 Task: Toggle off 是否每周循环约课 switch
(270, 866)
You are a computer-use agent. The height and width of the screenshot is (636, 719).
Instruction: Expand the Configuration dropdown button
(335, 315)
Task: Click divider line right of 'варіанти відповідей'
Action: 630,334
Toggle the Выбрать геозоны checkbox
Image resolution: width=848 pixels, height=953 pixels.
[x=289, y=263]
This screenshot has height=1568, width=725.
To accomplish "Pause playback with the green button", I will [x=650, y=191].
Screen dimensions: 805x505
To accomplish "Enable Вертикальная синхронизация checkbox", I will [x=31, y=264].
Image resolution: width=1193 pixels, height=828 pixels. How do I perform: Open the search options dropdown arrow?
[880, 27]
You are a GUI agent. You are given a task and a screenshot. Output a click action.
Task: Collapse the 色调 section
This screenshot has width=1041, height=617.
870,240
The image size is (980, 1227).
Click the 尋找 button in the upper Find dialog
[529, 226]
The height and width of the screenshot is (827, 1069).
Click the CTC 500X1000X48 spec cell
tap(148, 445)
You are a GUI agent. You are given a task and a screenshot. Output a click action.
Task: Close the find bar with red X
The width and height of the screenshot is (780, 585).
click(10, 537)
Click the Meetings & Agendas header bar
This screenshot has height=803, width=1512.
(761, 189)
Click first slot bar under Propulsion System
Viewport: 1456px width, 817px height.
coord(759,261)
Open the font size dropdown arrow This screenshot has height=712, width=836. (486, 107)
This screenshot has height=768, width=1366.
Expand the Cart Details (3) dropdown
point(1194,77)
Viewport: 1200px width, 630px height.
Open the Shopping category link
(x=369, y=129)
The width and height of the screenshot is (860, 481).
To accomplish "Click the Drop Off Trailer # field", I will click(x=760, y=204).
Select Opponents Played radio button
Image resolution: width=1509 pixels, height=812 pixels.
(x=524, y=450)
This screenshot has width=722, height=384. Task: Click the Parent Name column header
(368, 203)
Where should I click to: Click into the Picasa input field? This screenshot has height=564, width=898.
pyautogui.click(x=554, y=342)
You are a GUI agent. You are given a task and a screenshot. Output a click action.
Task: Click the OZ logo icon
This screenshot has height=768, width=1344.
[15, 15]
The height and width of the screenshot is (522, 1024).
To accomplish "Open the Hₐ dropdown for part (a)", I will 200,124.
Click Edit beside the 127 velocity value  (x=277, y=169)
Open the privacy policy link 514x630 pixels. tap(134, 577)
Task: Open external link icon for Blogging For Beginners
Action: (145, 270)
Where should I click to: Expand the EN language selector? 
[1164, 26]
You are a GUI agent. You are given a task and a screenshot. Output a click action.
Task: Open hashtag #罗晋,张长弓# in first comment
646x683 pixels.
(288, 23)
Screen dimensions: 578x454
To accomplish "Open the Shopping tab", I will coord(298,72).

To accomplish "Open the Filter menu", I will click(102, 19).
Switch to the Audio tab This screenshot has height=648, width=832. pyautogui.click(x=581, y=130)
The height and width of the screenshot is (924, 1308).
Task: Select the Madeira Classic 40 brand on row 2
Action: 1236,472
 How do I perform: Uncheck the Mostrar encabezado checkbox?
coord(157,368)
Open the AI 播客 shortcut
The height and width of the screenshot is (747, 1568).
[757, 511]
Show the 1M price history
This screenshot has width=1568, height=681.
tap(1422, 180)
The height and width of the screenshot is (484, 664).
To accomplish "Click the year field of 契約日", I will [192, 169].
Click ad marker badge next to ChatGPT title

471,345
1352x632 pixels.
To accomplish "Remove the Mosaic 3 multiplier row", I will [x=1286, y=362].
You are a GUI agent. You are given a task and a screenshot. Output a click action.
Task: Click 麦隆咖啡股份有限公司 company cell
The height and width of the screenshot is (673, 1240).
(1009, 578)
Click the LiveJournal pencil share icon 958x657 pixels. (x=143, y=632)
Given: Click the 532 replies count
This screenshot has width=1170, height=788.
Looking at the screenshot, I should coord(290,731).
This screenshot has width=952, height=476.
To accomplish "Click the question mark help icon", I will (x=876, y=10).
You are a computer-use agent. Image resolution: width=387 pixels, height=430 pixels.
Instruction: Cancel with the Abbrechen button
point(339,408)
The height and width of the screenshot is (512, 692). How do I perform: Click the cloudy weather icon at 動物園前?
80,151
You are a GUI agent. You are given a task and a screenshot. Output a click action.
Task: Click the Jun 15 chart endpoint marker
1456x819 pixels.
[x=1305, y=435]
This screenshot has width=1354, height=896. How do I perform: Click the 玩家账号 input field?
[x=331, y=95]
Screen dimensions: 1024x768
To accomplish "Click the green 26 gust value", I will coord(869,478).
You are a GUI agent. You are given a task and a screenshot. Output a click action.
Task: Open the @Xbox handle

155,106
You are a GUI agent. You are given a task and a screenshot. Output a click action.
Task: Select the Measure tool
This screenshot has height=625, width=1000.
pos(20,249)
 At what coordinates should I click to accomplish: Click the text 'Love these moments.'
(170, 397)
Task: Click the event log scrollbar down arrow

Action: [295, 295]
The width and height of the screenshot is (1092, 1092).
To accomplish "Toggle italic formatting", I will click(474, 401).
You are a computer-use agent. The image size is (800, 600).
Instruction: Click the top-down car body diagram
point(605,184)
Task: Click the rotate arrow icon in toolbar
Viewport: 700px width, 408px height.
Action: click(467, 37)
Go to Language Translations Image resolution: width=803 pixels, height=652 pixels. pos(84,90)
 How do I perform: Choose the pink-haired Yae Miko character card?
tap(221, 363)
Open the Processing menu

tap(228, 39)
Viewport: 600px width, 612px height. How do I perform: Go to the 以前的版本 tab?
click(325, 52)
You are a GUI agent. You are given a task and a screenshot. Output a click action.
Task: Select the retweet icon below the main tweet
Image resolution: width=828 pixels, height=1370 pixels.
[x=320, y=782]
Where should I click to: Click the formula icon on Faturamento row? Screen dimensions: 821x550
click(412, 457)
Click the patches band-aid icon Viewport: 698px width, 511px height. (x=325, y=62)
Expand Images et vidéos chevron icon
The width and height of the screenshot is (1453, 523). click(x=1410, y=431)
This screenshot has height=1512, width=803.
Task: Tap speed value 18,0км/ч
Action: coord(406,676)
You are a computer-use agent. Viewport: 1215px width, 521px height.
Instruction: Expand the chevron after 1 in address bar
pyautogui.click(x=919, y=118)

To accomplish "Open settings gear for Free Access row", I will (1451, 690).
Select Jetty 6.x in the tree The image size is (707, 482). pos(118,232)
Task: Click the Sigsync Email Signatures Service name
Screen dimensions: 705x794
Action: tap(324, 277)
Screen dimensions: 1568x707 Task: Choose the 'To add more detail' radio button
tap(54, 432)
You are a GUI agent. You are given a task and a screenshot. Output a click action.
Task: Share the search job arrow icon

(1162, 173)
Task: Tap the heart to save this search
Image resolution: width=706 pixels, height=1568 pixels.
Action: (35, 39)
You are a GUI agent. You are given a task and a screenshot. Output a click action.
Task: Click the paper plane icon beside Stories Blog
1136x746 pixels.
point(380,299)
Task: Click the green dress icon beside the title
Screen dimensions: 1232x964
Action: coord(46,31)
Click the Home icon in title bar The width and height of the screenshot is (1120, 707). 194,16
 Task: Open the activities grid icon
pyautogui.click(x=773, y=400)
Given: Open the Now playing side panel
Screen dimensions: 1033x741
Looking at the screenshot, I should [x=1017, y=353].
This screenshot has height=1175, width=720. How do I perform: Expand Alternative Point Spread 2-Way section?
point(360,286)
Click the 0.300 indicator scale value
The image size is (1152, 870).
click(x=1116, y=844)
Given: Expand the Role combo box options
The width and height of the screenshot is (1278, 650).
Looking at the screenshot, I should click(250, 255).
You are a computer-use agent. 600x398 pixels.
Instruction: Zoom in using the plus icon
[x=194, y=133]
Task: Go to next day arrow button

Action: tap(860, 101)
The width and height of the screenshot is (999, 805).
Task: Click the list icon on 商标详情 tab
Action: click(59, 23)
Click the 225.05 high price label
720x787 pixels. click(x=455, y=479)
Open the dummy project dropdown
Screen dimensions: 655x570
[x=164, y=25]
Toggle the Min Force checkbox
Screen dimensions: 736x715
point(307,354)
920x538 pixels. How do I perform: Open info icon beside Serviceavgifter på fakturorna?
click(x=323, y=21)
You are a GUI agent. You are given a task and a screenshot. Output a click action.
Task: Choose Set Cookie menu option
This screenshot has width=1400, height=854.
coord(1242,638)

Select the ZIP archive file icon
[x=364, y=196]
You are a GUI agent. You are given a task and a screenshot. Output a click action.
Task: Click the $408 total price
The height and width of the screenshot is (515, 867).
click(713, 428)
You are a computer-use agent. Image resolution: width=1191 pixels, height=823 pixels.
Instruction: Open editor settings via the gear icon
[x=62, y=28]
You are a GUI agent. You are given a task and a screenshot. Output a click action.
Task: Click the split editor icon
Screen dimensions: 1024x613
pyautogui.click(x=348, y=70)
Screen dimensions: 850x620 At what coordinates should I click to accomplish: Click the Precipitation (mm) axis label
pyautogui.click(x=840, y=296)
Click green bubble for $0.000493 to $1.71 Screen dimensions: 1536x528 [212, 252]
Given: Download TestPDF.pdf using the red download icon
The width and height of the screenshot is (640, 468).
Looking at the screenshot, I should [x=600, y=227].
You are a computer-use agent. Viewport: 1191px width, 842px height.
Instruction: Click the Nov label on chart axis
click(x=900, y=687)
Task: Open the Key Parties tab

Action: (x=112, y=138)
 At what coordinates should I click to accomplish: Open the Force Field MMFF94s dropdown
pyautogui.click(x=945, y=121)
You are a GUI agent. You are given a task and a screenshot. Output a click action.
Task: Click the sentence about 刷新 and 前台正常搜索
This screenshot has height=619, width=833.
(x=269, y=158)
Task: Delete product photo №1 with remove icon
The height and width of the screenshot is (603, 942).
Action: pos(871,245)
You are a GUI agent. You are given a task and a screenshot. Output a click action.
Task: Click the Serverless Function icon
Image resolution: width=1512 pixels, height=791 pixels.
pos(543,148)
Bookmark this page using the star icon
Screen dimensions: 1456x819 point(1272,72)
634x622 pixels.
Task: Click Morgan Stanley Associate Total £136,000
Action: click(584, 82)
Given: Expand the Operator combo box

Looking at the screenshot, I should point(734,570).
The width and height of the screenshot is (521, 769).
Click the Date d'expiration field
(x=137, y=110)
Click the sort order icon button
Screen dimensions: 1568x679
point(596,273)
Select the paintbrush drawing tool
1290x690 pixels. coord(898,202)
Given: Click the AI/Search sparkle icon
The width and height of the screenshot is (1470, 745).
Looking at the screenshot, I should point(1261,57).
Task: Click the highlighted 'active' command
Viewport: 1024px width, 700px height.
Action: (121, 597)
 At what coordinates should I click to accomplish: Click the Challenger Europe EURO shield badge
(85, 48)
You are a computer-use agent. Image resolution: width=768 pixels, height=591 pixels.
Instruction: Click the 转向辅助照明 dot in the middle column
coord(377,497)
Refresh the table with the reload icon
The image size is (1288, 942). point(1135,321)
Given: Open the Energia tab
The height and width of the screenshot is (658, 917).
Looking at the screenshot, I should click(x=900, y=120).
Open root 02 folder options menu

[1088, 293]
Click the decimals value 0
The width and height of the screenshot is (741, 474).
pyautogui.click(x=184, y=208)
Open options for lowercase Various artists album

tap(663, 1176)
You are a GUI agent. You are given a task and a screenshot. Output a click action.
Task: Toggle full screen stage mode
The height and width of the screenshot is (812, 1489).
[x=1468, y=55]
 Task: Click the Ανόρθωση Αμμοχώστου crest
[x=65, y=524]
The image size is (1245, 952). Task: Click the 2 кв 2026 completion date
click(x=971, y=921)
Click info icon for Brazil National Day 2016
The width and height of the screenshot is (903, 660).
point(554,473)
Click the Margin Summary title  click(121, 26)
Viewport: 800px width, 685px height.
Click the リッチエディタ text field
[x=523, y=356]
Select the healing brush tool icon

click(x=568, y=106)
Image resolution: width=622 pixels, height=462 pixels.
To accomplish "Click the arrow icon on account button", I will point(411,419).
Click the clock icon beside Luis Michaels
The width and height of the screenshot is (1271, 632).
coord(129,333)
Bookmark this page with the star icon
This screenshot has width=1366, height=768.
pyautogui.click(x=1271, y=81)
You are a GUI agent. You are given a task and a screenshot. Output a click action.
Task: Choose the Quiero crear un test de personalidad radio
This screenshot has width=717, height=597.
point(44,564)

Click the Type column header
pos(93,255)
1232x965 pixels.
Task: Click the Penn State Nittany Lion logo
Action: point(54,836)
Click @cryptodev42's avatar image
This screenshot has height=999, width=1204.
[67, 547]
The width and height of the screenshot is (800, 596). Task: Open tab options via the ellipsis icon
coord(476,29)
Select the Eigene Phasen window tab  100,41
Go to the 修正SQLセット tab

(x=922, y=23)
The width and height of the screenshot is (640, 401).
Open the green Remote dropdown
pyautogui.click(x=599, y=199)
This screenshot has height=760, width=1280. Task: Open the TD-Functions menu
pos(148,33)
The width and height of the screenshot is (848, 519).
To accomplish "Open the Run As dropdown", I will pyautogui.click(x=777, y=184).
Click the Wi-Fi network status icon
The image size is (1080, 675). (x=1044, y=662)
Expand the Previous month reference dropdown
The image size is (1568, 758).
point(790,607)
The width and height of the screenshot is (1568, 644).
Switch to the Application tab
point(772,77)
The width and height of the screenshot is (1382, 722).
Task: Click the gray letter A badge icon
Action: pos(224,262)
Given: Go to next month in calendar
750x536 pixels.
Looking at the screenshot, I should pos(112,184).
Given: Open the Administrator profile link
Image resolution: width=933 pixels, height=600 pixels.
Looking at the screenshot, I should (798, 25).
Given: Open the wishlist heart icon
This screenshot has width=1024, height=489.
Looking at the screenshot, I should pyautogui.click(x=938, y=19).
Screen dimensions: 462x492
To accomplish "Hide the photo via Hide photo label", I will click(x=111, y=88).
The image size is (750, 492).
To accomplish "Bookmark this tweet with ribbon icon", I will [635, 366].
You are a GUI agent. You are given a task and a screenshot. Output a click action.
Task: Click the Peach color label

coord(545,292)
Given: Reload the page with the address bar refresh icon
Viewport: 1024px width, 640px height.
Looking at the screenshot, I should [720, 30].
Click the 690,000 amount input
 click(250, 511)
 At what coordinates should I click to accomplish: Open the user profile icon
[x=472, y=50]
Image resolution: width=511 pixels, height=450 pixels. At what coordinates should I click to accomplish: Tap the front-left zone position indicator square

- - - - -

- [EXERCISE]: Beginning with the first line of the listing above, print each line exactly until you have printed the line that contains "This screenshot has height=1568, width=725.".

- [EXPECTED ANSWER]:
 Task: Toggle off 是否每周循环约课 switch
(270, 866)
You are a computer-use agent. The height and width of the screenshot is (636, 719).
Instruction: Expand the Configuration dropdown button
(335, 315)
Task: Click divider line right of 'варіанти відповідей'
Action: 630,334
Toggle the Выбрать геозоны checkbox
Image resolution: width=848 pixels, height=953 pixels.
[x=289, y=263]
This screenshot has height=1568, width=725.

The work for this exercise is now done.